Mr. Mahalchick is part of the lineage of Robert Rauschenberg, Bruce Conner and Isa Genzken. Employing the space of abstract painting Mr. Mahalchick transforms his motley collection of materials into montages of emotional and cultural resonance. It may be tempting to laugh at the absurd material decisions, the crazy layering of meanings and the puerile ballsiness, but we are also asked by the quiet seriousness of the work look a little deeper. The use of toilet paper tubes, for example, at first seems almost embarrassing, the level of self-exposure too great. In Mr. Mahalchick’s collages the conventional desire to wish away the mundanely sordid aspects of our bodies is allowed space of quiet recognition. The fact that our own bodies and desires are aided and abetted by the crappiest mass-produced things is, in fact, universal and we are liberated by recognizing ourselves in what at first seems so tacky and wrong.

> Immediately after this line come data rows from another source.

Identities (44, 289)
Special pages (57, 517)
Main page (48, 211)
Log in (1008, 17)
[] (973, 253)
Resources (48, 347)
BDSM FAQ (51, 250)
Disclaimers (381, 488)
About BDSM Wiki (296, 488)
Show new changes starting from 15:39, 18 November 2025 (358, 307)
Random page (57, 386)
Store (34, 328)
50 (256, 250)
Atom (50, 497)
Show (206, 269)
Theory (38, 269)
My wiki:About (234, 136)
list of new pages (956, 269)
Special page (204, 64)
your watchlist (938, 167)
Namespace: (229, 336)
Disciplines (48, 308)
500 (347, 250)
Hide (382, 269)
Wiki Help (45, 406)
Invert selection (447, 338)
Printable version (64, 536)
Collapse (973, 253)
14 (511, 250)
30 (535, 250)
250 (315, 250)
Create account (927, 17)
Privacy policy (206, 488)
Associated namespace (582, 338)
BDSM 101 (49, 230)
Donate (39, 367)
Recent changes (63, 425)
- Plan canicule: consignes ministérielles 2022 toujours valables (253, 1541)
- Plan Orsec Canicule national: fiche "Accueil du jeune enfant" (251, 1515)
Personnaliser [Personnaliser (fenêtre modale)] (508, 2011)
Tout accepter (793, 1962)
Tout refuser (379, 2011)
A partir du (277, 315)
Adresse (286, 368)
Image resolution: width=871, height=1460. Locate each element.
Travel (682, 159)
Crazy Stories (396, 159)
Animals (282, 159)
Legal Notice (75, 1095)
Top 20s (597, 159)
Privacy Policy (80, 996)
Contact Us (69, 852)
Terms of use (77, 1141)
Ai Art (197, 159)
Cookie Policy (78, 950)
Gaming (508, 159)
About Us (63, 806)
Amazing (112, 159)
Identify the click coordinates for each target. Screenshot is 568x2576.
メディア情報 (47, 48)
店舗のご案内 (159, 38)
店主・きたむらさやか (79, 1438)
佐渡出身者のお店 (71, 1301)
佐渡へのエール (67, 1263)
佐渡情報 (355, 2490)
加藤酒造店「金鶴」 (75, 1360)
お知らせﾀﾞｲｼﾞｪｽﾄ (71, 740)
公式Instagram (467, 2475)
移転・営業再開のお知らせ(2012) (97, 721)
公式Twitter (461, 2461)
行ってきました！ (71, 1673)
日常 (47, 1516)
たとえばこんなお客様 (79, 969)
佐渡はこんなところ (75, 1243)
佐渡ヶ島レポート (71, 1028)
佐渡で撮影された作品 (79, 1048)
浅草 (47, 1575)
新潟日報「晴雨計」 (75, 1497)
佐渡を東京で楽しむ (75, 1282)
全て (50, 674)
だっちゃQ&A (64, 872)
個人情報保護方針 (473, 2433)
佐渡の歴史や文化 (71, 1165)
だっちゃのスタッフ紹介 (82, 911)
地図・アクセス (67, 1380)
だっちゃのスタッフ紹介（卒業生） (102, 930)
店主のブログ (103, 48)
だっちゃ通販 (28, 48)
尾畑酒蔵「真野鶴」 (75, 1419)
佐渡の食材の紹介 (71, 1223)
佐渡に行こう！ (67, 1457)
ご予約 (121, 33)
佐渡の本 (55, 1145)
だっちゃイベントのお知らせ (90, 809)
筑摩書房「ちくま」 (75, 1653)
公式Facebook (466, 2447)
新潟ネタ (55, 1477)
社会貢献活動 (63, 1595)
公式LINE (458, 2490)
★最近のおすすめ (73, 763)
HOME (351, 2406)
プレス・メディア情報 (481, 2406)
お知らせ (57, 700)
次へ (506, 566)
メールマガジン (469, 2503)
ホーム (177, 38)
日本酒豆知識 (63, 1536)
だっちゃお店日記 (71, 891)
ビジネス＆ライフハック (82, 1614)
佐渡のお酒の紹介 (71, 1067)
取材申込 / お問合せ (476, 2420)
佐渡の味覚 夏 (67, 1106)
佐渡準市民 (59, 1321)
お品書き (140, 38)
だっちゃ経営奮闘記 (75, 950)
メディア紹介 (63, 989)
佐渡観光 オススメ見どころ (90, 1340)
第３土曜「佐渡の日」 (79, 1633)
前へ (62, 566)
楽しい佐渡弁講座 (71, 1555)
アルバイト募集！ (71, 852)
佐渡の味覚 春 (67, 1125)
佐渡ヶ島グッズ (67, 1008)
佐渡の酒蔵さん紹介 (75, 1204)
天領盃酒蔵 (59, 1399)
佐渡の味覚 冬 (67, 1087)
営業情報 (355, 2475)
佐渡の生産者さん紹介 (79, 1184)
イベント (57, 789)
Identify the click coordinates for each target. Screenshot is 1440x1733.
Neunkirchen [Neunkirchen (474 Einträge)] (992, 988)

“For What It’s Worth” is a celebration and ritual offering to the collective ewwwwww. Mr. Mahalchick’s scavenged materials, low and despised, are offered proudly for our inspection and praise. The valueless is in fact the most valuable thing here. The cast off refuse of our throw-away culture is given dignity by the transformational imagination of the artist. In this way Mr. Mahalchick is a problem solver, a real go to guy for life’s stickiest problems. And when Mr. Mahalchick asks what’s it worth, our snap guarded answer of “nothing” slowly gives way to an affirming, Everything!

Michael Mahalchick has recently exhibited work in group at David Zwirner in New York, Kate MacGarry in Lodon and the In Practice Program at the Sculpture Center in Long Island City. He received his MFA from the California Institute of Arts and is currently living and working in New York City.